Exercise details - Pick out every line of the entries below that contains the string "height", treating uppercase and lowercase as different.

(Entries on locating visible targets)
▽
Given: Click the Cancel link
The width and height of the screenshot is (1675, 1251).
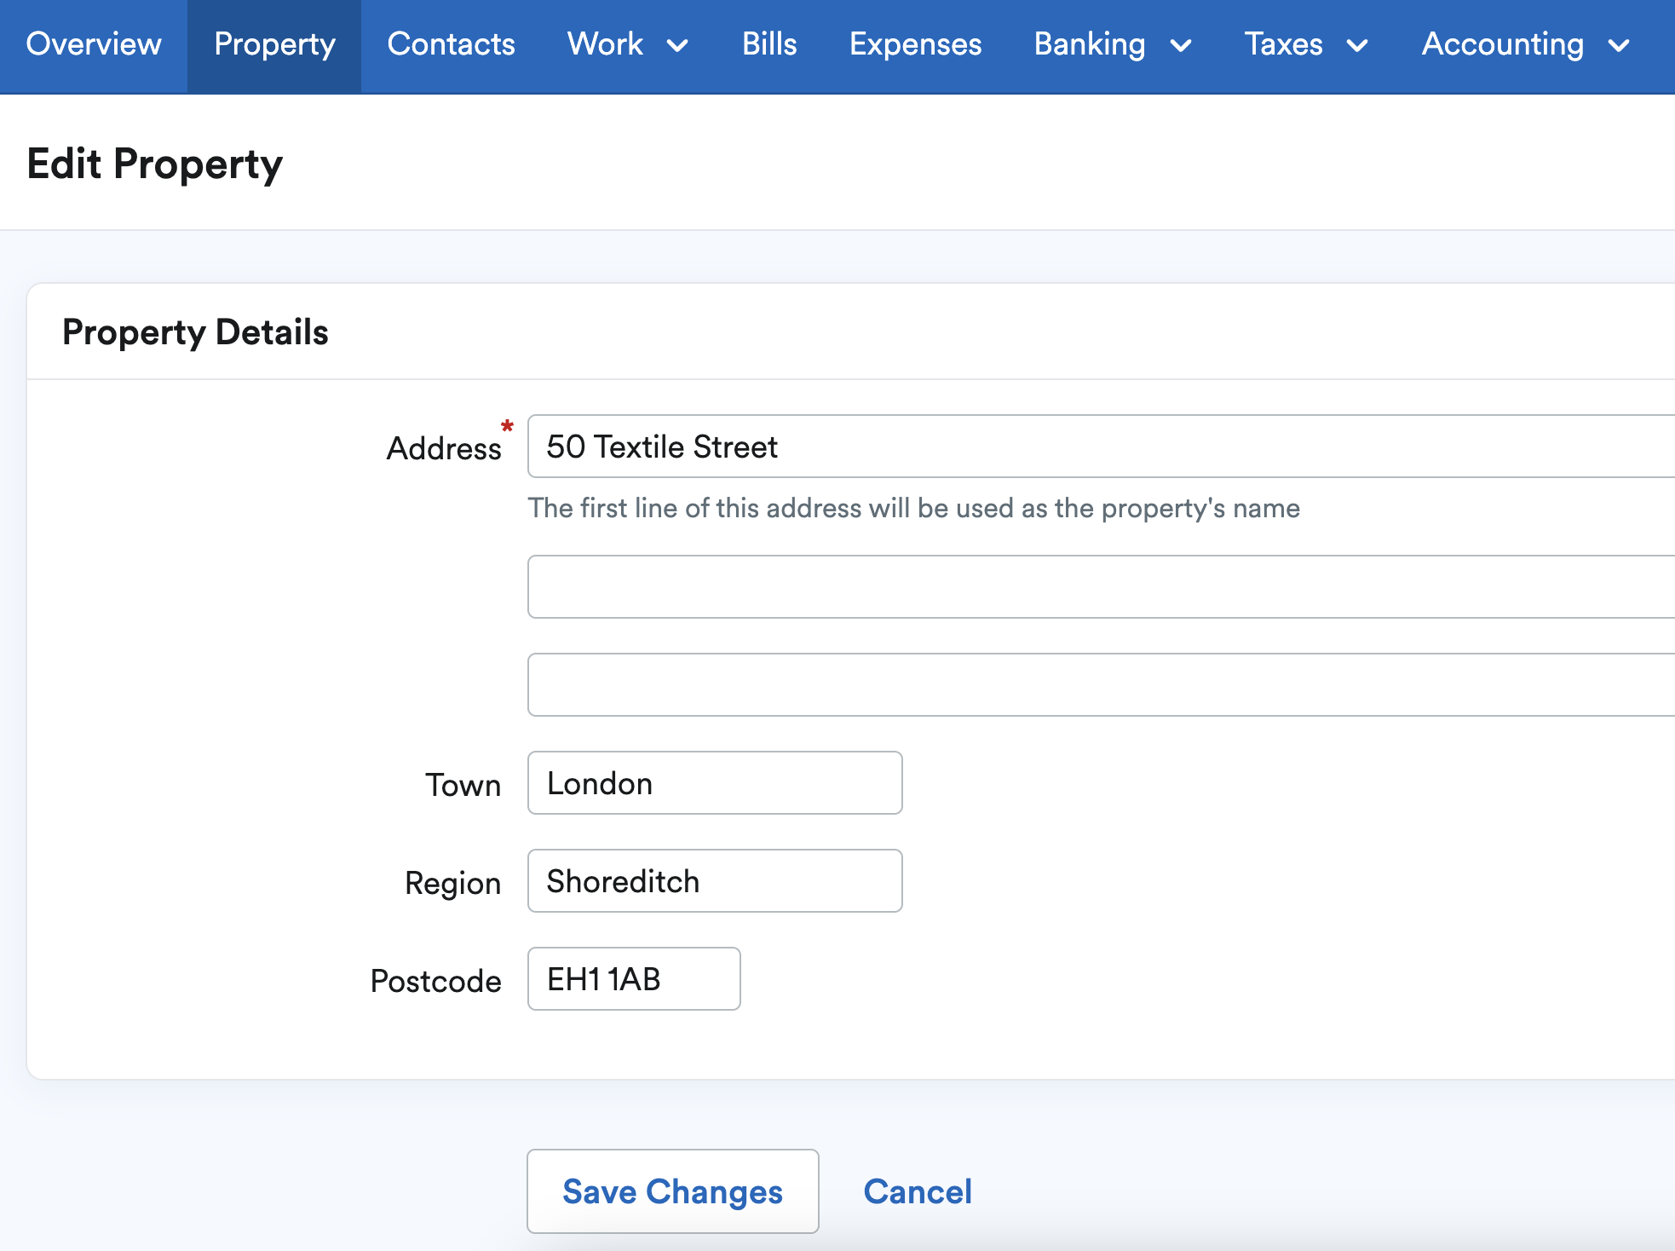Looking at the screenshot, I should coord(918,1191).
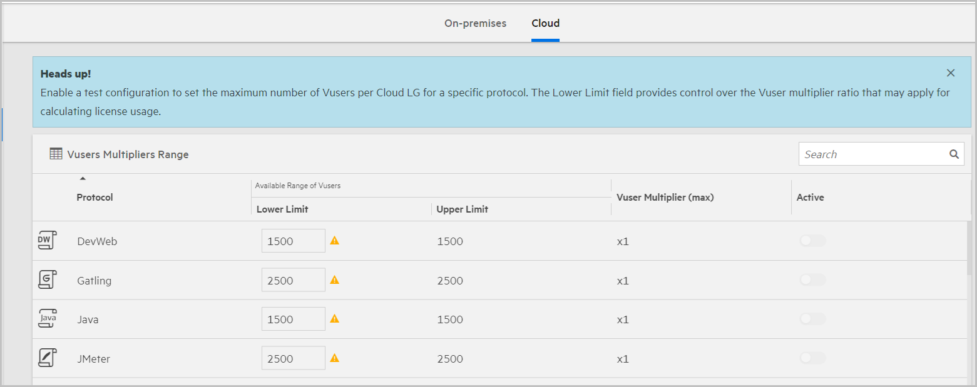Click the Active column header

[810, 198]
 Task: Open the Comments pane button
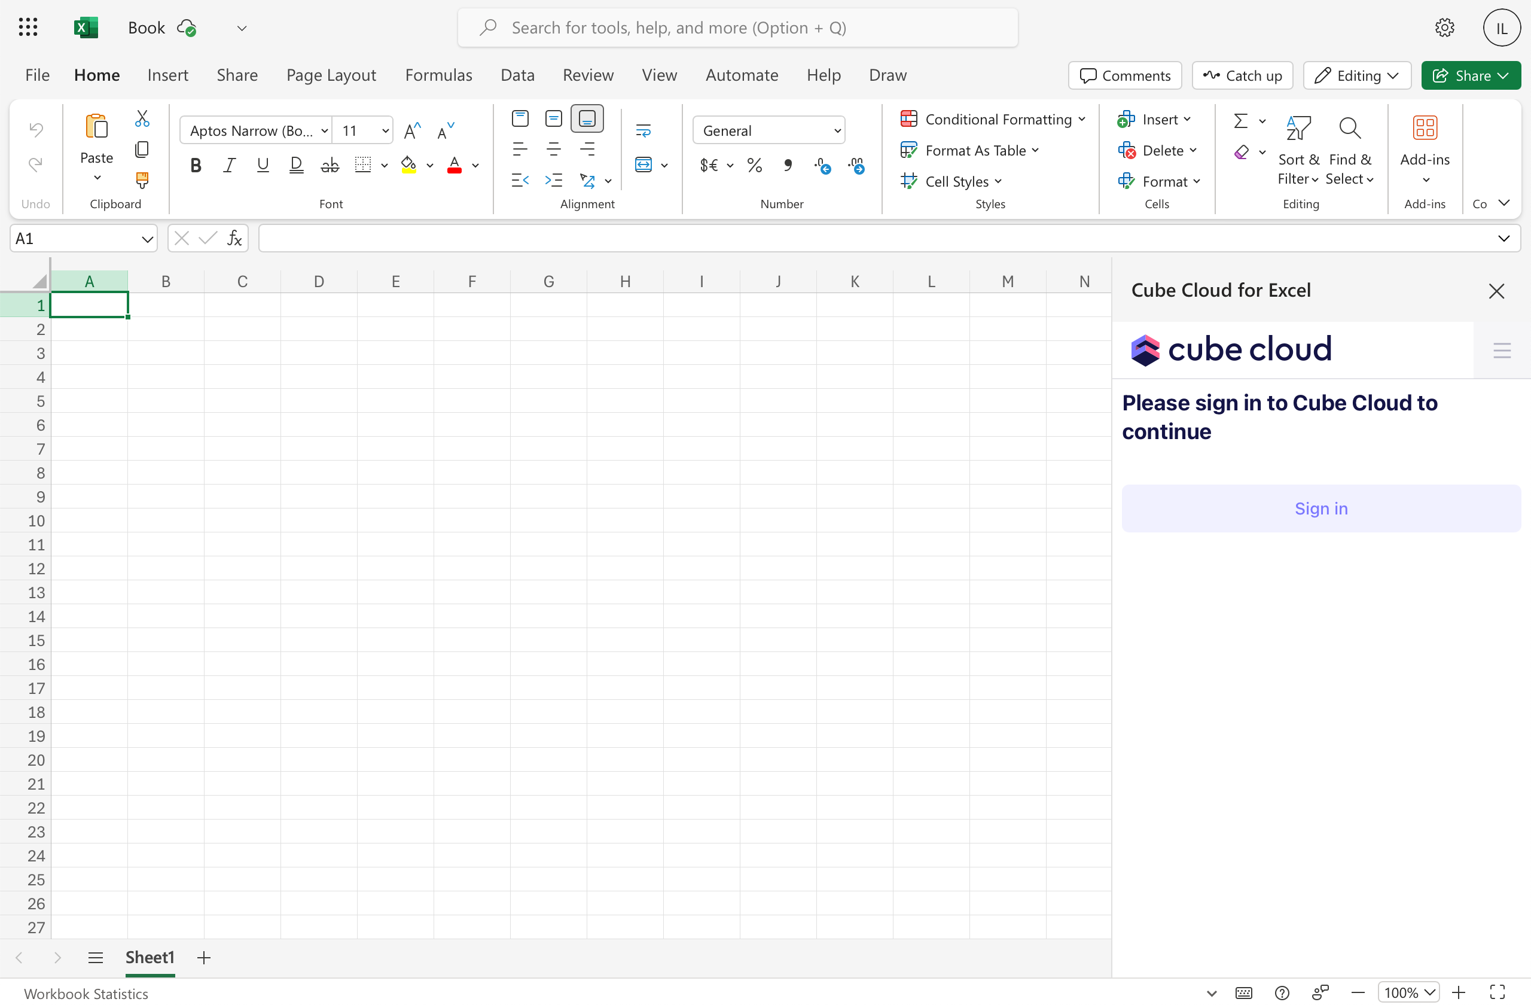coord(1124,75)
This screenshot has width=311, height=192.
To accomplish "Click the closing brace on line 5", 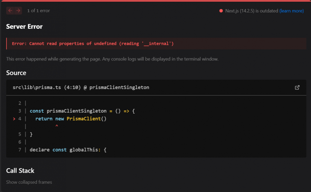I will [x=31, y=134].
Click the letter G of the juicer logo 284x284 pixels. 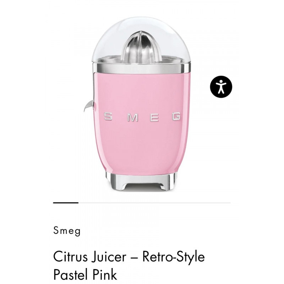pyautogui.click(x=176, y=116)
△
Written response -
The width and height of the screenshot is (1675, 1251).
This screenshot has width=311, height=192.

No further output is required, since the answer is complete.